Moreover, currency was the Achilles heel in the last referendum, and hasn’t yet been addressed. George Osborne was adamant in his rejection of a currency union. The options this time round, whether a separate Scottish currency or joining the euro, have yet to be properly explored. A worsened financial situation in the 27 remaining EU members hampers the latter and the former remains politically problematic. 

The problem of borders

Geography is also an obstacle  that will be even harder to address now than before. Scotland can change its constitution, but it cannot alter its location on a shared island. In 2014, the independence argument was simply about changing the political union. Other unions, whether monarchy or social, would remain untouched. The island would remain seamless, without border posts. An independent Scotland, whether in or out of the EU, would almost certainly have to face these issues. That is a significant change from before, and the effect on public opinion unknown.

The risk that's worth it

Ultimately, the bar for a Yes vote may be higher, but the Scots may still be prepared to jump it. As with Ireland in 1920, facing any risk may be better than remaining in the British realm. Boris Johnson as Prime Minister would certainly encourage that. 

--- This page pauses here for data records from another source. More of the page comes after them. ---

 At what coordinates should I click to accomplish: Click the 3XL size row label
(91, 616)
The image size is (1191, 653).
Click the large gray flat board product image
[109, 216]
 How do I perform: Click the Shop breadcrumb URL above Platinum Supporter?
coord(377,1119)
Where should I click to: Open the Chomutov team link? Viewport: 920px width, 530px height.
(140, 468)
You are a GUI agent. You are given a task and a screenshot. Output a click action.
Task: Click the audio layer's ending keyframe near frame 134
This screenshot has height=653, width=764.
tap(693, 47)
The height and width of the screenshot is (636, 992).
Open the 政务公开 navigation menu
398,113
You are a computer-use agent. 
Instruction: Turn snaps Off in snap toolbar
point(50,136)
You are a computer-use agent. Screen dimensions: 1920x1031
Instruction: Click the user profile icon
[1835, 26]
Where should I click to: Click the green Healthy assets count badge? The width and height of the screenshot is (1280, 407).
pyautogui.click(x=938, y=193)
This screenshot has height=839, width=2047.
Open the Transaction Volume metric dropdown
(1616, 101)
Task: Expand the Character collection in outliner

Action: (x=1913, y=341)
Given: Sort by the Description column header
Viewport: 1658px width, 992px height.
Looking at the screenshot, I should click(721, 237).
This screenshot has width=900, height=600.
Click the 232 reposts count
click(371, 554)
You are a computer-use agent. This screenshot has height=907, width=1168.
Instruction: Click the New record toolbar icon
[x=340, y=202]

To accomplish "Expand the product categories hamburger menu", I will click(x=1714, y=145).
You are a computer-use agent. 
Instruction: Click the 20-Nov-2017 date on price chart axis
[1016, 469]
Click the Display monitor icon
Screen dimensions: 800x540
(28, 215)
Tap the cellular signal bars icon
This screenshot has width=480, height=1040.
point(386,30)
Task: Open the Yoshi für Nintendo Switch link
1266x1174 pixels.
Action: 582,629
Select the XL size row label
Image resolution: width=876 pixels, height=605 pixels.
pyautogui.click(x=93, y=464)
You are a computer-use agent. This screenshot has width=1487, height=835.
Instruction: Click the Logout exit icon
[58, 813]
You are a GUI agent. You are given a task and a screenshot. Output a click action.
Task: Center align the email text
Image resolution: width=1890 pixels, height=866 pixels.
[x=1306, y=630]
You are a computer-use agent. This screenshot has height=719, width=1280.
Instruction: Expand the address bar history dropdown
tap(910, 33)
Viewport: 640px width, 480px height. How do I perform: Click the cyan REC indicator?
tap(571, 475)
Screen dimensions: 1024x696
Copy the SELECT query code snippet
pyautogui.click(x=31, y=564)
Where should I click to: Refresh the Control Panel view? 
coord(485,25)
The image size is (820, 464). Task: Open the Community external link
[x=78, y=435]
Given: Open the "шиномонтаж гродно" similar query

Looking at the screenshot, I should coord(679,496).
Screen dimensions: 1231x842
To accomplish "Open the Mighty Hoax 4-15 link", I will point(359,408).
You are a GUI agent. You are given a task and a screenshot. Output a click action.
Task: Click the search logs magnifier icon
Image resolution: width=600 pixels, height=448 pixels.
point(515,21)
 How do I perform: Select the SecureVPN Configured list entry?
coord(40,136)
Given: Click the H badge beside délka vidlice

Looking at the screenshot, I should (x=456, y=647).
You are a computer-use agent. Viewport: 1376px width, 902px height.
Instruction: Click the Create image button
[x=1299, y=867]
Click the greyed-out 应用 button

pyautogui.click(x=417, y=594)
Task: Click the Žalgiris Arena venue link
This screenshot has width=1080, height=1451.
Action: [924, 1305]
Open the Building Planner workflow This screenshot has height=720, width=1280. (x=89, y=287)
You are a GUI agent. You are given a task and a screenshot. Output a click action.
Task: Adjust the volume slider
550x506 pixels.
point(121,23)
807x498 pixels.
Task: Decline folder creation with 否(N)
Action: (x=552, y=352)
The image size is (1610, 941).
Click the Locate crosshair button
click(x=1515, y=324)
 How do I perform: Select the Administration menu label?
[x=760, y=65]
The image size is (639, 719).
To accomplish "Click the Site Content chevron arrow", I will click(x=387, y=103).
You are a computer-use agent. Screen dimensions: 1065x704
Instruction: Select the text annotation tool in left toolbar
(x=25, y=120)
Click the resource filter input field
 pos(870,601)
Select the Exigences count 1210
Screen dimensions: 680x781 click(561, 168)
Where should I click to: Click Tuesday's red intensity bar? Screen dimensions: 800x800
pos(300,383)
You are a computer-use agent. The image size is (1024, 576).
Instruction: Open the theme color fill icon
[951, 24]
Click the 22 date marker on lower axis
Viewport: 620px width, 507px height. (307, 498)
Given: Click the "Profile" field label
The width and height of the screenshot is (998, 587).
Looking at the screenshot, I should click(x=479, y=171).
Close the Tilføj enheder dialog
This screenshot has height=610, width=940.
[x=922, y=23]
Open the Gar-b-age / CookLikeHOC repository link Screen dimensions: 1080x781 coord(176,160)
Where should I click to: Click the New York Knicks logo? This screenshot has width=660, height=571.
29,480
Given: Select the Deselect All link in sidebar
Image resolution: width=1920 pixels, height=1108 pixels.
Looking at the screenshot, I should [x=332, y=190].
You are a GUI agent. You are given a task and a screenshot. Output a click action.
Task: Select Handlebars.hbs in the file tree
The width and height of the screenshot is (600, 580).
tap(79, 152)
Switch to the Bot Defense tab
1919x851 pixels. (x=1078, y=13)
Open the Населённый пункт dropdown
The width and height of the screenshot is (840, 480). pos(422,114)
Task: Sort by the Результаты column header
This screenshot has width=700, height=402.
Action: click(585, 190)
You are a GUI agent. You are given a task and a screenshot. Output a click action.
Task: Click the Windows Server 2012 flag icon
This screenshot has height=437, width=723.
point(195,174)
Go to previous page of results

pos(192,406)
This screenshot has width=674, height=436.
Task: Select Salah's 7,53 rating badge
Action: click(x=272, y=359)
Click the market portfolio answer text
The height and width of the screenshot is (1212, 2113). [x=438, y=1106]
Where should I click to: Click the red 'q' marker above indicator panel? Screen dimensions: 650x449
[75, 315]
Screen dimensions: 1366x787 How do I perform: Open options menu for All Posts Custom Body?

David Cameron's lack of sensitivity after the independence referendum fuelled the Scottish National Party surge. But perhaps this time, the new Government will be magnanimous towards Scotland and move to federalism. The Nordic Union offers an example to be explored. Left-wing commentators have called for a progressive alliance to remove the Tories and offer a multi-option referendum on Scotland’s constitution. But that is dependent on SNP and Labour being prepared to work together, and win the debate in England and Wales.

So, Indy Ref The Sequel is on the table. It won’t be the same as the first, and it will be more challenging. But, if there is no plausible alternative, Scots may consider it the only option.

Kenny MacAskill served as a Scottish National MSP between 2007 and 2016, and as Cabinet Secretary for Justice between 2007 and 2014.